On the contrary
Space Odyssey 2015
On man reaching Pluto and the journeys beyond
Madhavankutty Pillai
Madhavankutty Pillai
16 Jul, 2015
A year in Pluto, that is the time it takes to go around the sun, is 248 earth years, and by that measure New Horizons, the spacecraft that set off towards it in 2006, reached pretty fast—in under a Pluto month. But by the time it finally arrived, the planet was no more. Or, at least, scientists had agreed that Pluto couldn’t be called one.
New Horizons has now come closest it will to the planetoid—12,000 km. That might still sound far, but compare that to how much it has actually travelled: about 4.8 billion km.
No matter what the faults of our species are, man has done extraordinarily in exploration right from the time the climate got amenable enough for him to move out of Africa and colonise the planet. From then to space travel is a journey that is 100,000 years old, but the farthest leaps began only half a century ago when we finally got off the planet. Touching Pluto ranks along with landing on the moon and Mars because man’s footprint is now at the very edge of the solar system.
We really have no idea what these space journeys will culminate in. We can imagine the possibility of life elsewhere, but, even if it exists, any encounter seems impossible because the universe is just too big— specks of matter separated by vast amounts of infinite space.
It took nine years to reach Pluto. Any planet beyond that is in another solar system, the nearest one being a 100 trillion km away. You just can’t reach it with the current technology but it is still not impossible.

* **REQUIREMENTS**
Answer these from the column on New Horizons and Pluto:
(a) In what year did New Horizons set off toward Pluto?
(b) What is the closest New Horizons will come to Pluto?
(c) How far away is the nearest other solar system?

* **DATA ENTRIES**
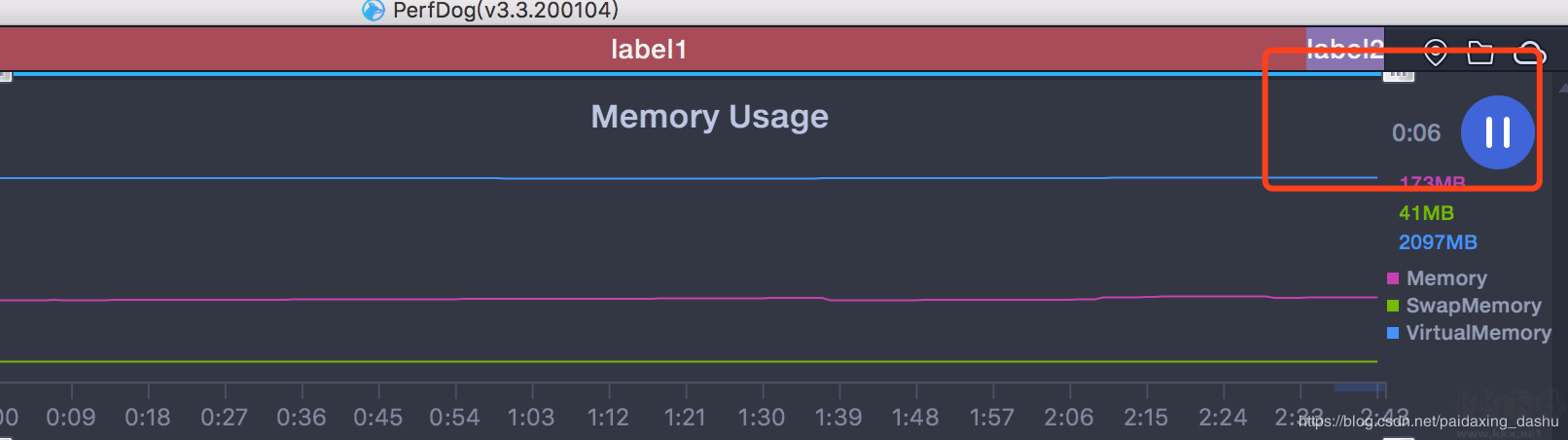Toggle the VirtualMemory legend series
The height and width of the screenshot is (440, 1568).
(1478, 333)
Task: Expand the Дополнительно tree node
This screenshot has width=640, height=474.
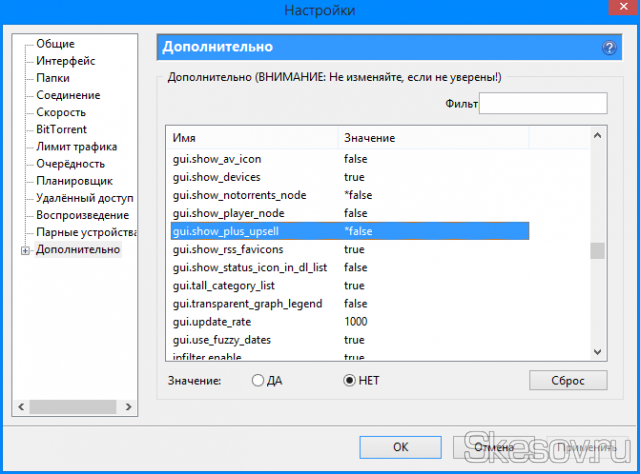Action: [24, 250]
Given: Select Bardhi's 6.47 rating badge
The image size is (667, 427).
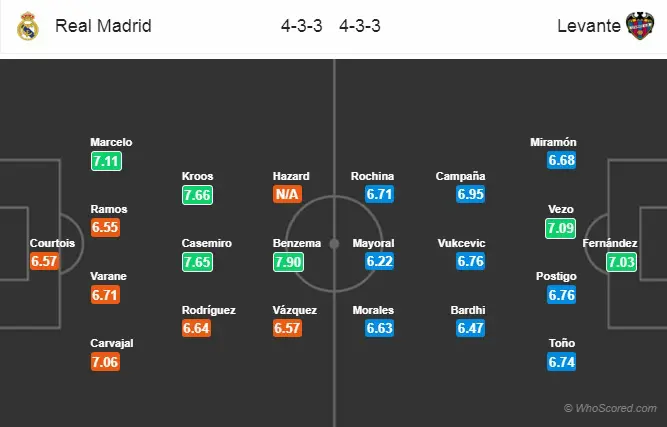Looking at the screenshot, I should coord(470,328).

* **ANSWER TO THIS PROBLEM**
(a) 2006
(b) 12,000 km
(c) 100 trillion km